Juro que não queria, mas a Internet obrigou-me.

23 Março, 2017

Jurei a mim mesma não vir para aqui falar deste assunto, ou seja, jurei a mim mesma não vir para aqui novamente reclamar por isto e por aquilo, como já é costume da minha pessoa. Estou de férias e a ultima coisa que me passa pela cabeça é andar a chatear a moleirinha com coisas deste género e por isso mesmo disse a mim mesma que ia ficar caladinha e sossegadinha. E até estava, mas depois liguei o computador e encaminhei o meu browser para o facebook, onde me aparece uma noticia com um vídeo de um médio que começou a tocar uma pequena guitarra para alegrar a sua paciente.

E pronto, com isto lá se foi o meu silêncio sobre mais uma situação caricata de hoje. Ora bem, fomos daqui para Lisboa, levar a avó a uma consulta de cardiologia apenas para ver se os valores estão bem, e devo confessor que a única pessoa que pude apelidar de simpática foi o segurança que muito atencioso nos sorriu, deu os bons dias e ainda nos perguntou se era necessário uma cadeira de rodas devido à dificuldade em movimentar-se da avó. O pai foi estacionar e eu fui andando com ela para o suposto local da consulta onde tivemos 30 minutos à espera quando de repente aparece uma senhora à porta de um consultório a gritar o nome da minha avó e a seguir ainda me pergunta se não a ouvi chamar com um ar de eu-sou-super-importante. Quando entramos, a criatura de bata branca, a.k.a: a médica, começa a falar de repente e quase sem responder às respostas da minha avó. Estava a irritar-me imensamente, mas ainda assim deixei-me estar sentadinha, com um sorriso falso no rosto a ouvir o que a senhora continuava a disparar com a boca. O meu sorriso amarelo fugiu no momento em que a minha avó tentou colocar uma questão e a criatura lhe diz: “diga lá de uma vez que eu estou com pressa!”. Oi? Está com pressa? Será erro meu ou estou no consultório de uma médica que deveria estar aqui para os pacientes? Se calhar enganei-me e entrei na sala da senhora da Cantina e por isso estava com pressa para ir servir os almoços. Vai na volta e foi isso. Vai na volta e a culpa de os almoços não terem sido serviços a tempo e horas foi nossa porque estávamos no consultório errado com a pessoa errada. E nesse caso pedimos imensa desculpa a quem não recebeu a pescada com batatas.

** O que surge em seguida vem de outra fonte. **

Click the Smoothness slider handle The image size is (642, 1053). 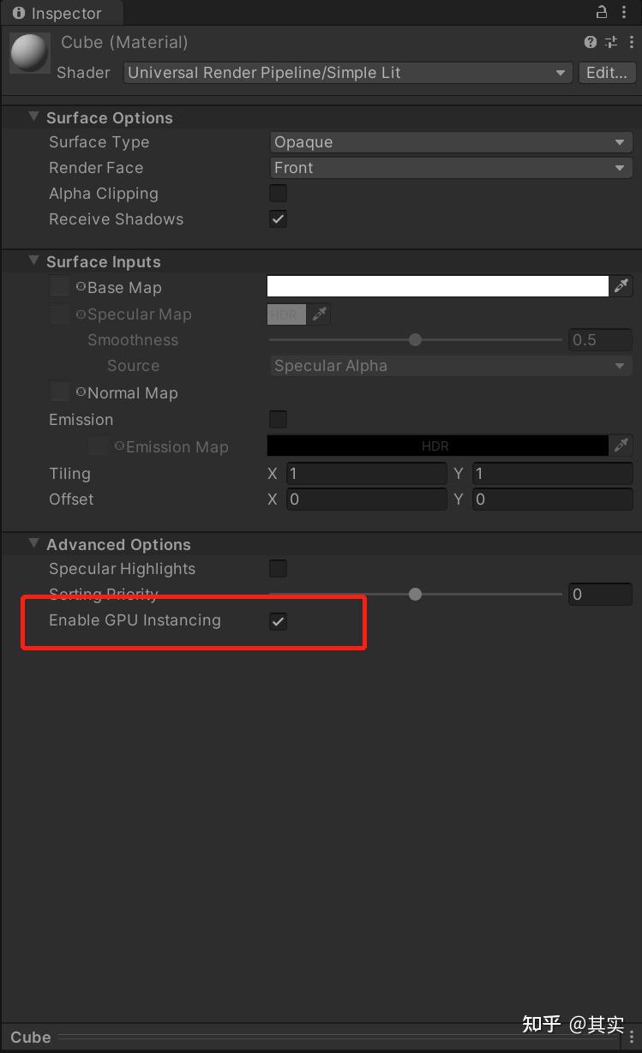(x=415, y=339)
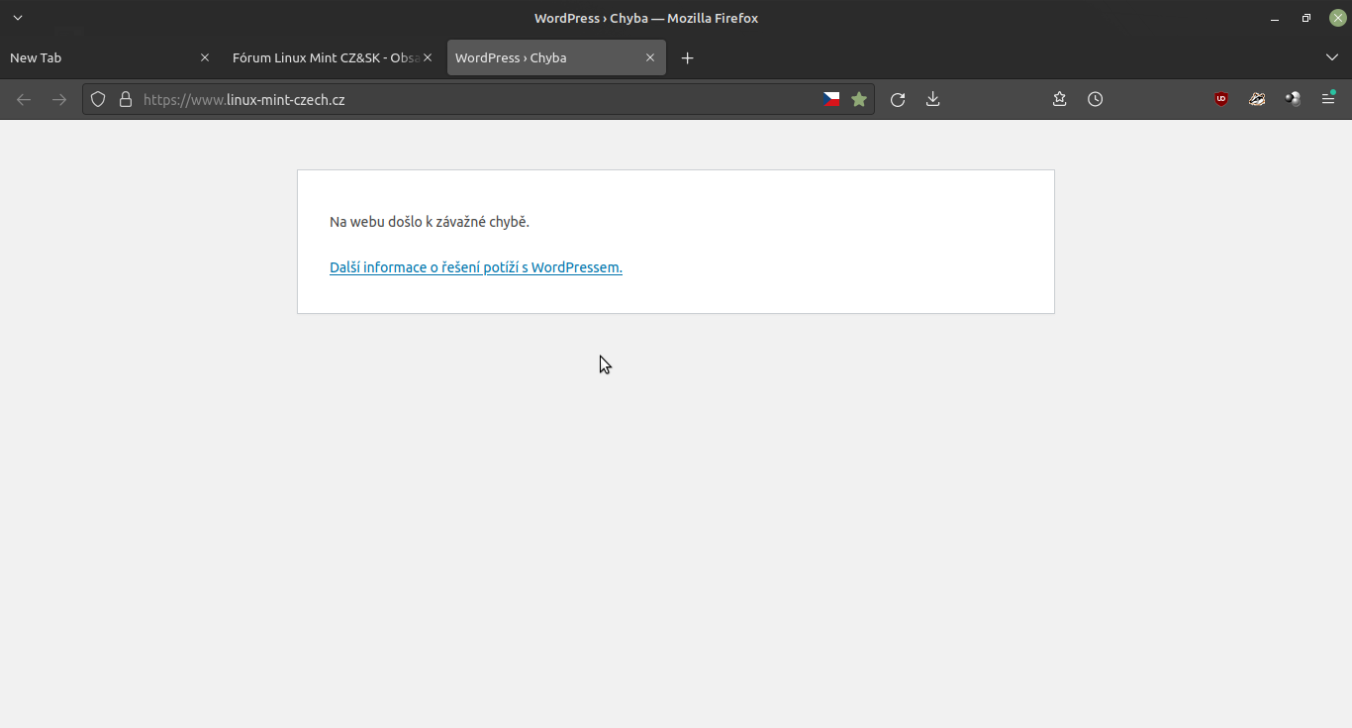Close the WordPress › Chyba tab

(650, 57)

Mas falando mais a sério, que raio de médico é que diz uma coisa destas a um paciente? Estava chateada? Cansada? Tinha outras coisas para fazer? Maior parte das vezes eu também, e também tenho vontade de mandar 3 berros aos meus clientes, mas não o faço por profissionalismo e também porque seria despedida. Duvido que ensinem este tipo de comportamento na escola de medicina, mas quem sou eu para saber isso, não é verdade? Irrritou-me e irritou-me mesmo, mas ainda mantive-me sossegada na minha cadeira, mas agora sem o meu sorriso amarelo (que tenho vindo a aperfeiçoar ao longo dos tempos) e sem um pingo de simpatia na minha voz. E sem mais nem menos, uma pequena criatura de bata branca acabou por me estragar o dia, e por me dar mais uma razão para criticar o sistema de tudo o que é feito por aqui.